How are mobile phones recycled?
When you recycle mobile phones, they’ll be sent to a recycling facility where it goes through a few processes such as:
- Dismantling and sorting
- Battery sorting and processing for lithium, cobalt, and nickel – lithium batteries are processed to recover steel, and a mixed metal compound of nickel, lithium, and cobalt is used to make new batteries.
- Circuit board processing for precious metals – aluminium, the most recyclable material in mobile phones, is melted and moulded to create new aluminium products.
- Plastic recovery – plastic components recovered from mobile phones are recycled into plastics for new electronic products, automotive replacement parts, and other plastic goods.
- Accessory and mixed plastic recovery – recycled glass from the touch screen is used to produce new glass products or used as replacement material in construction and road base.

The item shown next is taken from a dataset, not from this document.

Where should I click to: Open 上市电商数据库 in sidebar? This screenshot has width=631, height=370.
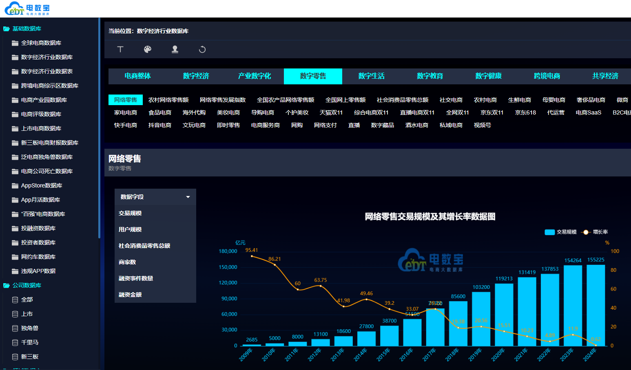(x=41, y=129)

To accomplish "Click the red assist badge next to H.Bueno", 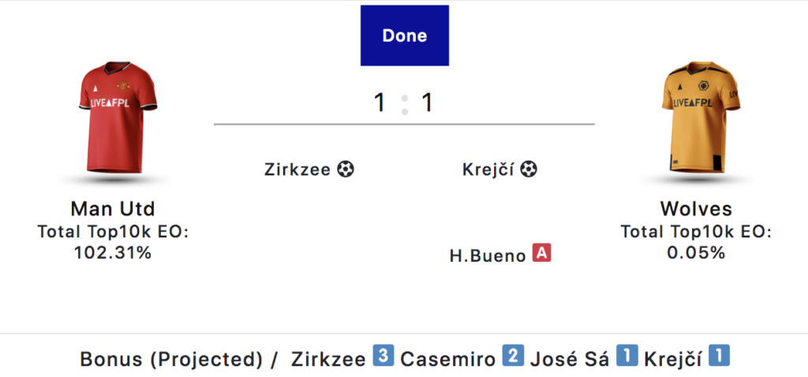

What are the problems with mobile phone waste?
Due to their potential toxicity, mobile phones should be handled as hazardous waste. Chemical substances from mobile phones like lithium, copper, lead, mercury, arsenic, cadmium, and zinc are toxic. When discarded in landfill, they leach into the soil, contaminating underground water.
Improper disposal of mobile phones can lead to such waste ending up in landfill, where it can take hundreds of years to decompose. Even the chemical elements in the plastic casing of mobile phones can leach into the soil and surrounding water, adding to pollution levels.
Are there any alternatives to mobile phones?
Yes, but none that offer the convenience or modern technology of mobile phones. If you’re looking for eco-friendly alternatives to a mobile phone, HAM radio, walkie-talkies, and family radio service are your best options. Walkie-talkies and family radio services offer a limited range, making it difficult to communicate with people further than 1.5 kilometres.
HAM radios, on the other hand, are regulated by the Federal Communications Commission, and you need a licence to operate one. However, they’re easy to purchase, and you can use them to call people all over the world.
What are the costs associated with recycling and disposing of mobile phones?
Recycling mobile phones can be a costly process due to the different materials extracted. Plus, lots of UK e-waste is exported to countries such as China, Vietnam, Ghana, and Nigeria, where it’s separated and recycled – which adds to the costs. For consumers however, you can normally recycle mobile phones for free at your local recycling centre.
Businesses that need to dispose of mobile phones should do so alongside your WEEE waste. You’ll need to arrange and pay for commercial waste collection. The price depends on the amount of waste you have, your location, and various other factors. Contact us today for a free quote tailored to your needs.
What are some facts about mobile phone disposal?
A few key facts about disposal of mobile phones are that:
- Up to 80% of a mobile phone is recyclable.
- According to a report by the United Nations, we generate 49.8 million tonnes of e-waste each year. That’s the equivalent of 9,023 phones being thrown away every second.
- Nokia found that only 4% of mobile phones go to landfill – however, around 44% are just left unused in people’s homes.
Where can you take mobile phones to recycle or dispose of them for free?
The main place to dispose or recycle mobile phones for free are at the shops where you bought them. Most will accept old mobile phones for recycling in any condition, even offering a discount or buying them off you in some cases. Otherwise, individuals can take mobile phones to your nearby household recycling centre to dispose of them for free.